Another winner--and a teaser of an excerpt
Hey everyone!! We'll start with prizes and move right into an excerpt of my latest draft (for my Feb. 07 three-quel to my "daughter" series, The Perfect Daughter).
Yesterday's winner is...Ayreann. Send your book pick and mailing address to anna@ananwrites.com, and I'll get you all set up ;O). Please use the list from yesterday's blog post, minus Amanda Ashley's "Desire in the Dark"--Amy snapped that one up.
The prizes for the last three days are packed up and going out priority today. Everyone should have their goodies early next week. Be sure to let me know when they arrive.
Okay, I'm off to do some errands and all-around relaxing things today. I'm diving into several new proposals starting this weekend and next week, so I'm taking a few days to recharge after the craziness of my last deadline and the week of hard, hard work at RT--see, one more pic of me working hard is required to give you just the right image of why I need a bit of a break...Deven was fiercely telling everyone to back off, the writers need to rest...isn't he sweet ;O)
Speaking of my last deadline, I'm proud as punch at the way The Perfect Daughter turned out. We'll have to wait a while to see what my editor thinks, but in the mean time, I'd love to give you a taste.
Those of you who've been following this series, Maggie was 17 when we first met her in The Unknown Daughter, and eighteen/nineteen in The Runaway Daughter. Now, at 25 and about to finish up graduate school at NYU, she gets her own romance in The Perfect Daughter.

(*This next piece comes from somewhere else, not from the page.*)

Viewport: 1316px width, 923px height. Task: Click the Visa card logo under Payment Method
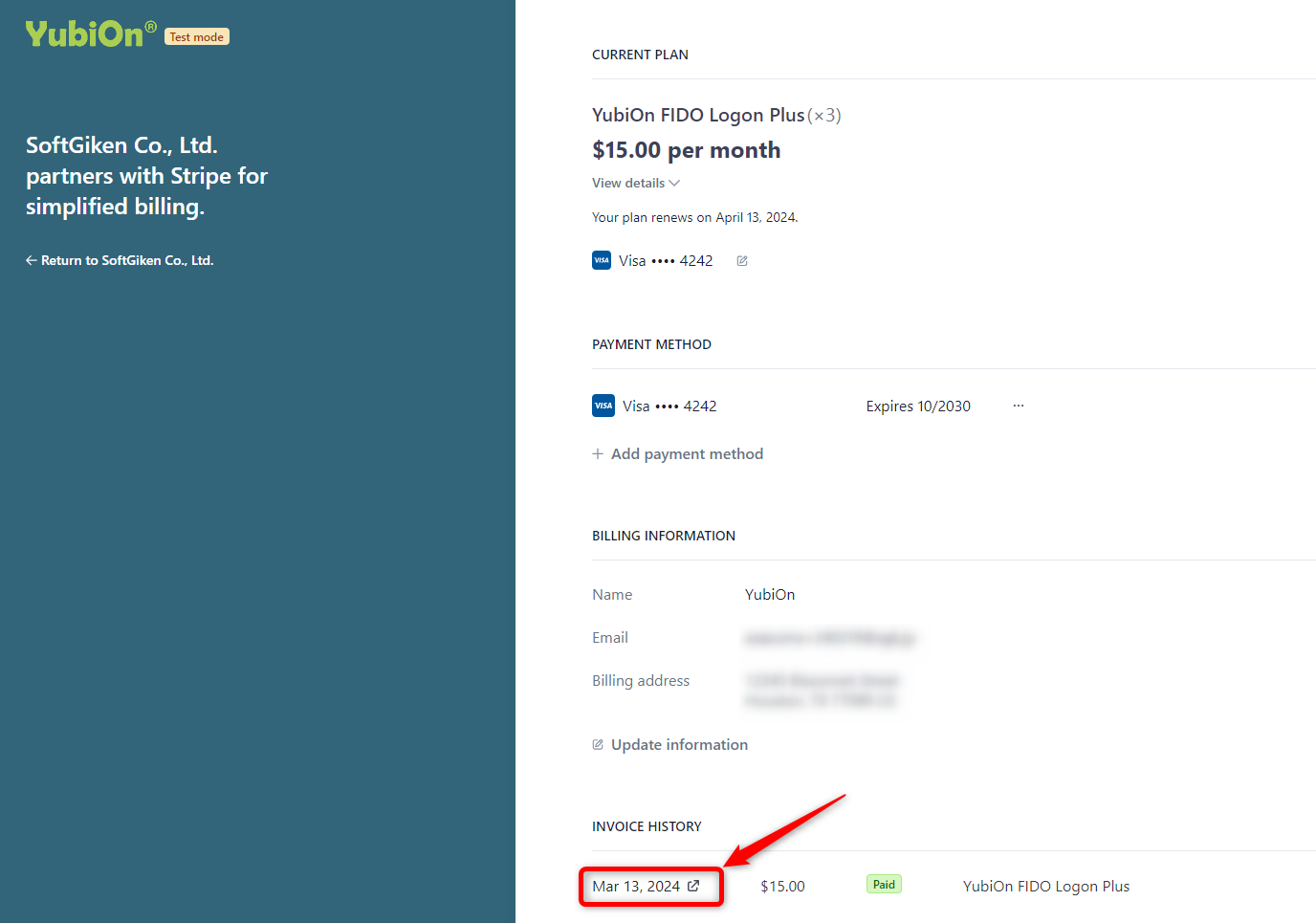pyautogui.click(x=603, y=406)
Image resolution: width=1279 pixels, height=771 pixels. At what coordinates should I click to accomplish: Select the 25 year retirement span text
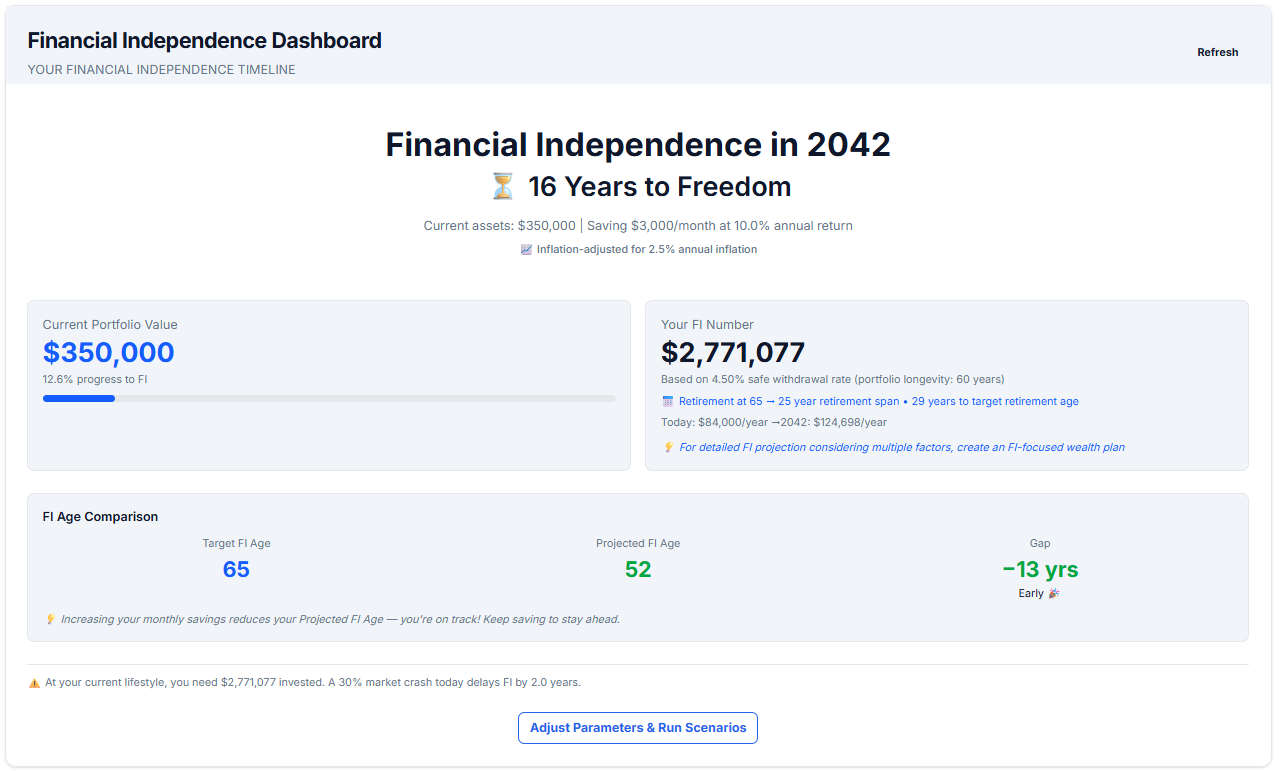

She's in love with a tough, Italian NYPD detective, and as she fights to hold onto her relationship, she's also fighting demons from the past--the terrifying things we've all watched her go through in the first two "daughter" books. She's worked so hard to be the put-toghether, can-handle-anything woman her family's always thought she was. But the perfection she's been clinging to is starting to crack in places. The fear and pain leaking through could cost her everything she loves most, particularly Detective Matt Lebretti.
The story begins in NY, but have no fear, everyone's back in Oakwood, GA before you know it. The small-town community and family ties in this book are wonderfully heartwarming.
So here's the first scene. Let me know what you think, and if you likie I'll post another on Monday ;O)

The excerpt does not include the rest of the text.